=== Begin Enclosure ===

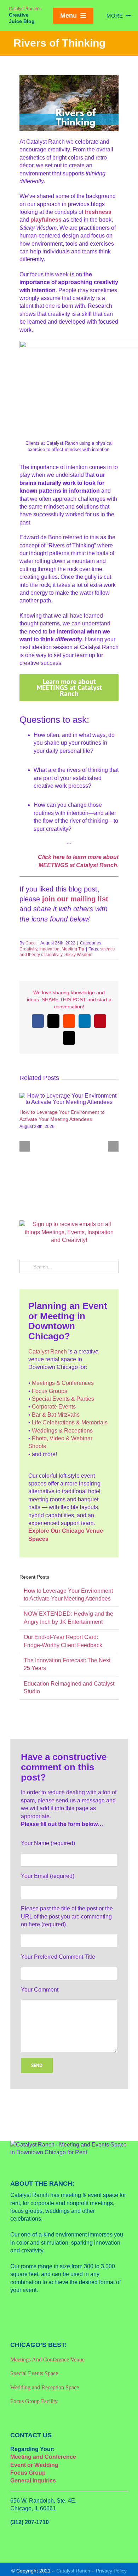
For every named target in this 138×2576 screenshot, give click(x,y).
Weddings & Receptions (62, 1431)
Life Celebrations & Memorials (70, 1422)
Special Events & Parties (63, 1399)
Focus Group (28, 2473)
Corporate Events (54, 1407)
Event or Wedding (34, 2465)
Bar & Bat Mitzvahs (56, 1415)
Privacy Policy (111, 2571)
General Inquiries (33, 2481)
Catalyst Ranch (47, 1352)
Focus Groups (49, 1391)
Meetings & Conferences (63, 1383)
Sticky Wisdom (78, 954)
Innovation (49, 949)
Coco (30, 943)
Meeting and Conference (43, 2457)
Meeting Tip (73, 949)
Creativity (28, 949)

=== End Enclosure ===

Goal of the exercise: Counting every line of the entries that holds the word "Events", report the total and no other text.

Answer to the problem: 2